Text segment:
-- -- --
Hilbert’s Program was part of a large scale drive to create a “secure and unassailable” foundation for mathematics. This intent was in the water-supply ever since Euclid’s The Elements, the poster-boy for mathematical rigor, had been tarnished with the discovery of non-euclidean geometry. Mathematicians felt burned by this betrayal, and so began the purging of intuition from math in favor of formal rigor.

But… why the intense fuss if it turns out “a secure and unassailable foundation” is not needed to actually do math? It feels like Gödel pulled a magic trick, yanking the foundations of math out from under itself, yet failing to disturb anything. It makes one a bit suspicious about what a foundation is supposed to be doing if it’s not supporting the house.

How to “solve” the halting problem

In tHe ReAl WoRlD few people care about decidability. People “solve” the halting problem all day everyday; wait a few seconds, if the program hasn’t returned conclude it never will. Even your grandma “solves” the halting problem when she eventually decides to reboot the computer after staring at a frozen internet explorer for a few minutes.

The boundaries that engineers do care about are complexity bounds. “This problem is not undecidable!” is still useless for application if it turns out the most efficient algorithm won’t finish before the heat death of the universe.

So maybe that’s it. Fear not the specter of incompleteness, instead cower at the sight of the complex. Wail and gnash your teeth upon finding out the problem you want to solve is NP-Hard.

Once upon a time, I was sitting in office hours asking a professor about how code verification worked:

Me: How this work?

Prof: We’ve worked out how to represent the code as an SMT and just pass it all to an SMT solver

Me: How do SMT solvers work?

Prof: Often they reduce it to a boolean satisfaction problem and then just use a garden variety SAT solver.

Me: …...wut? SAT is supposed to be NP-hard?!

Prof: laughs oh yeah, it is. But in practice we can handle all sorts of NP-hard problems totally fine.

Me: mind melts out of ears

This completely blew my mind. Suddenly I lived in a new magical world.

How exactly does this work? Stackexchange has a nice answer. I want to home in on restricting the problem. Problem relaxation is a tried and true tactic for solving all kinds of challenges. If X is too hard, solve an easier problem. Sometimes this helps you solve the original problem, but sometimes you realize you didn’t actually need to solve the harder problem, and your algorithm for the relaxed problem works just fine on all the problem instances you care about.
-- -- --
Write out, word for word, the part of the decidability passage beginning at the words "But… why the" and stopping after "supporting the house.". Rely only on the decidability passage for what comes next.

Source data:
-- -- --
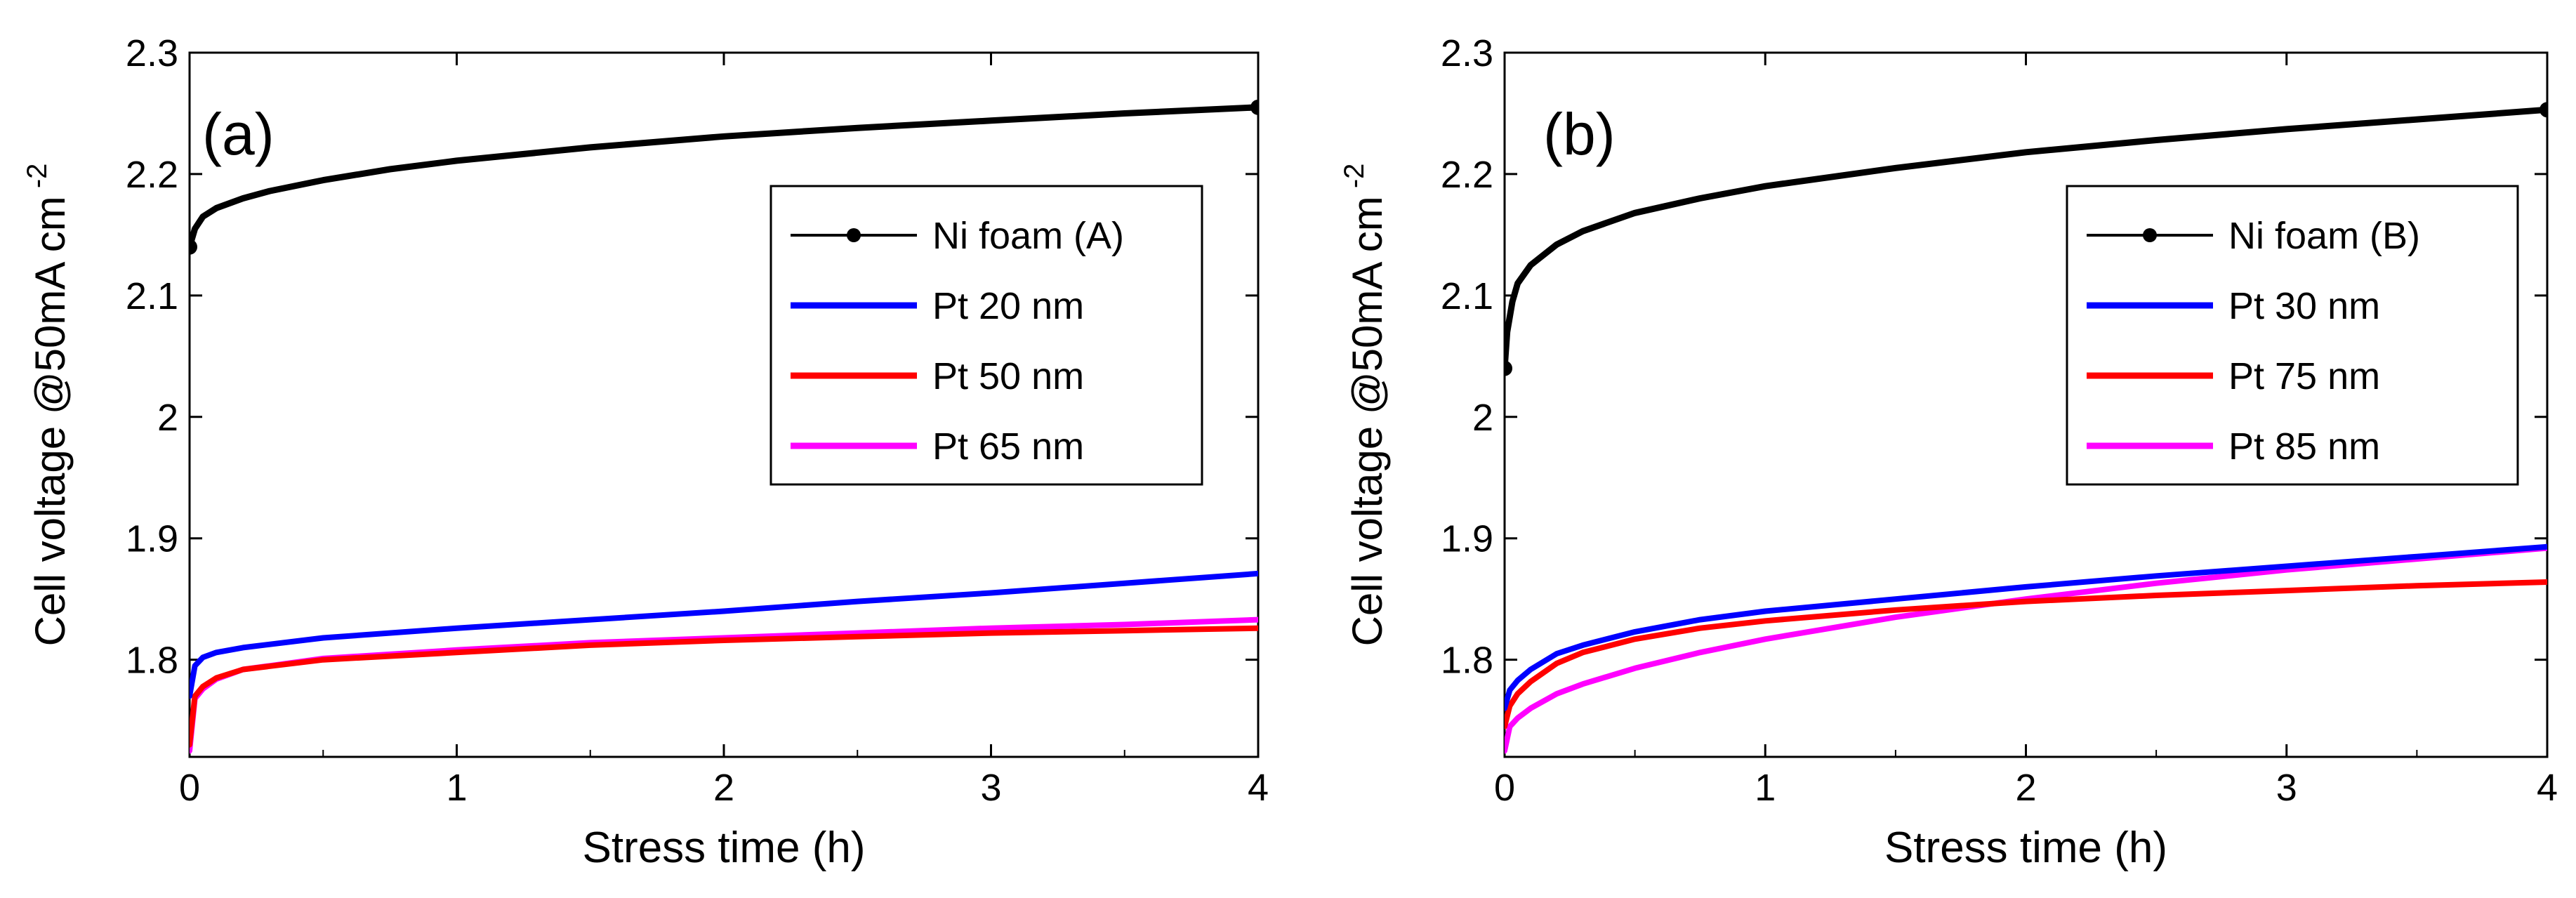 This screenshot has width=2576, height=898. What do you see at coordinates (1580, 134) in the screenshot?
I see `panel-label: (b)` at bounding box center [1580, 134].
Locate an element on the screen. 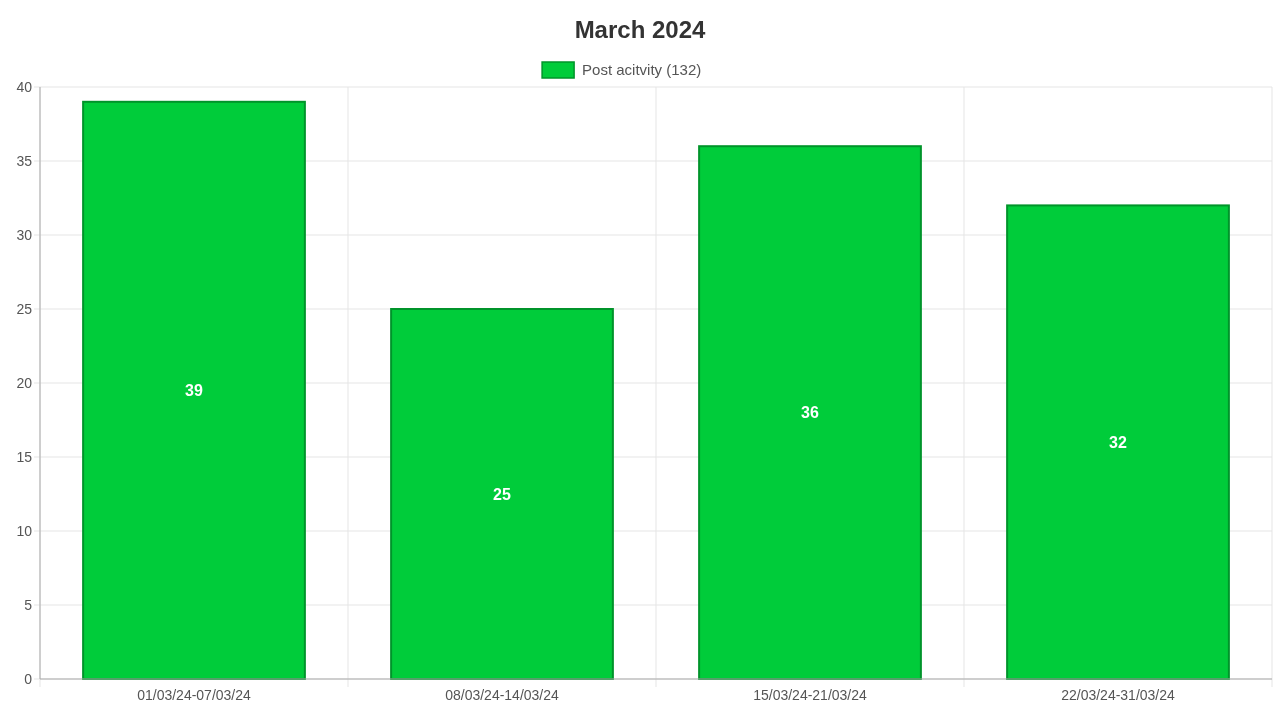  legend-label: Post acitvity (132) is located at coordinates (642, 70).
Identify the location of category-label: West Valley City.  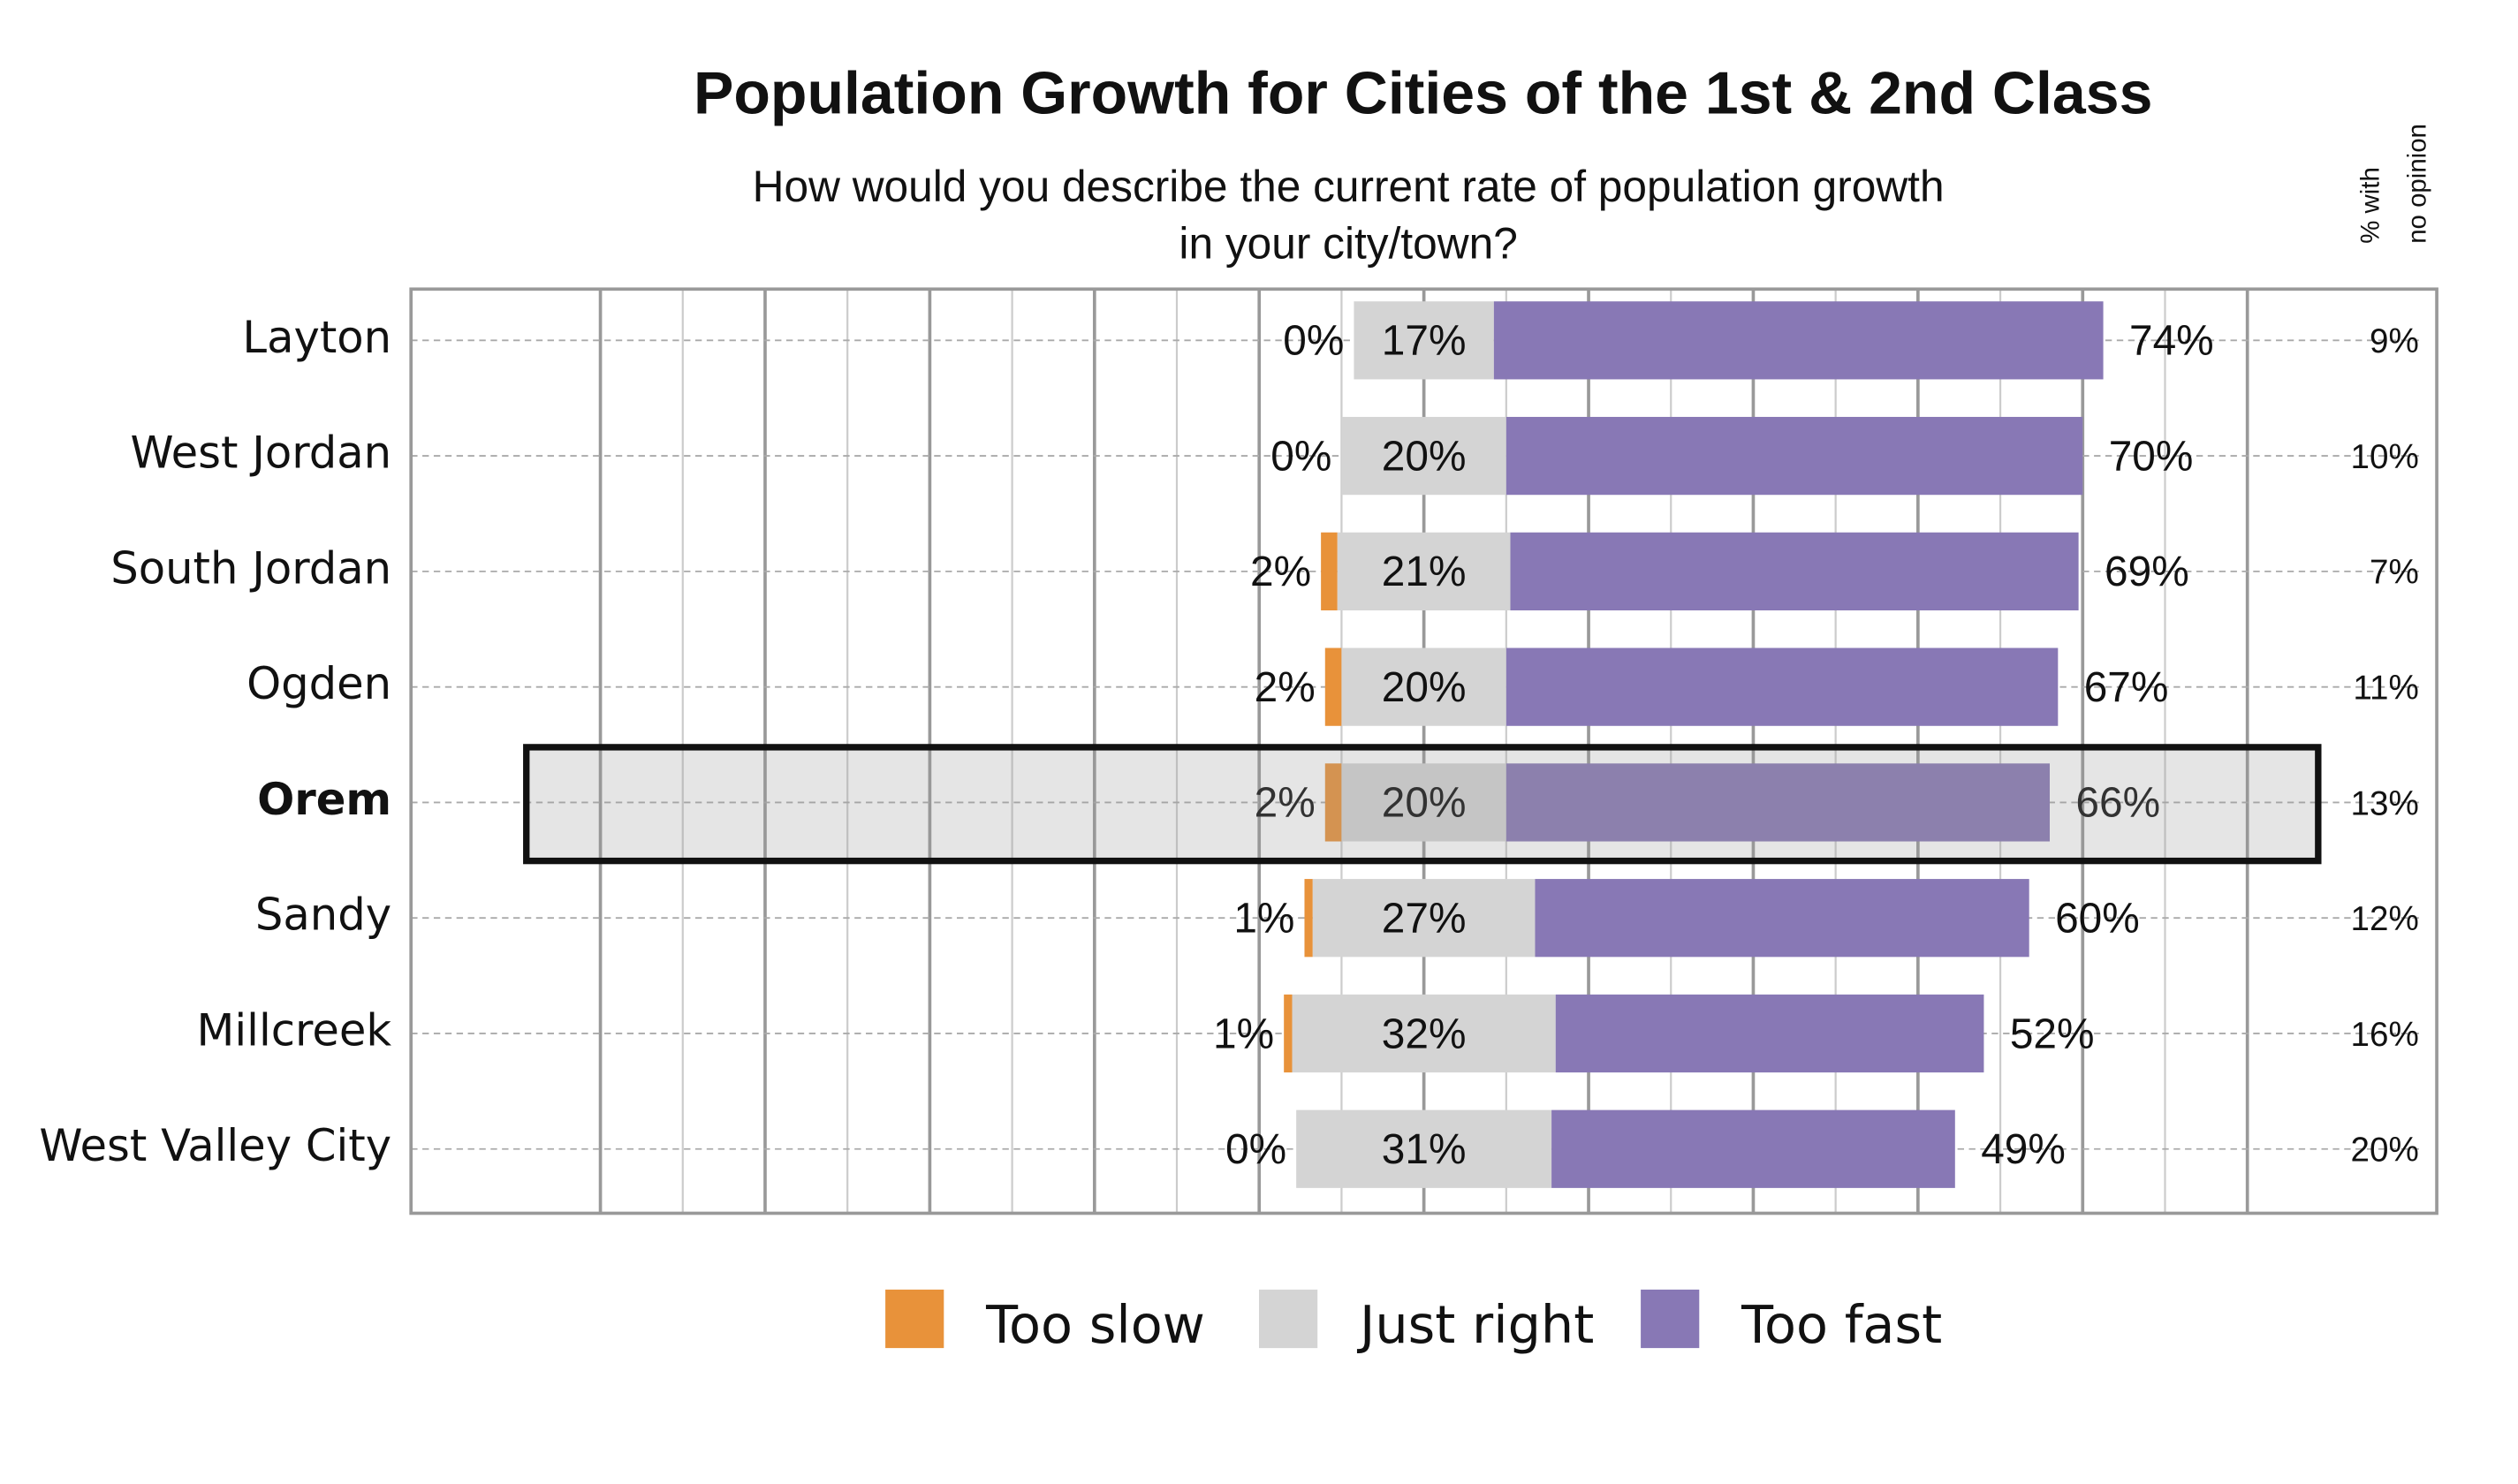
-- -- --
Result of the exercise:
But… why the intense fuss if it turns out “a secure and unassailable foundation” is not needed to actually do math? It feels like Gödel pulled a magic trick, yanking the foundations of math out from under itself, yet failing to disturb anything. It makes one a bit suspicious about what a foundation is supposed to be doing if it’s not supporting the house.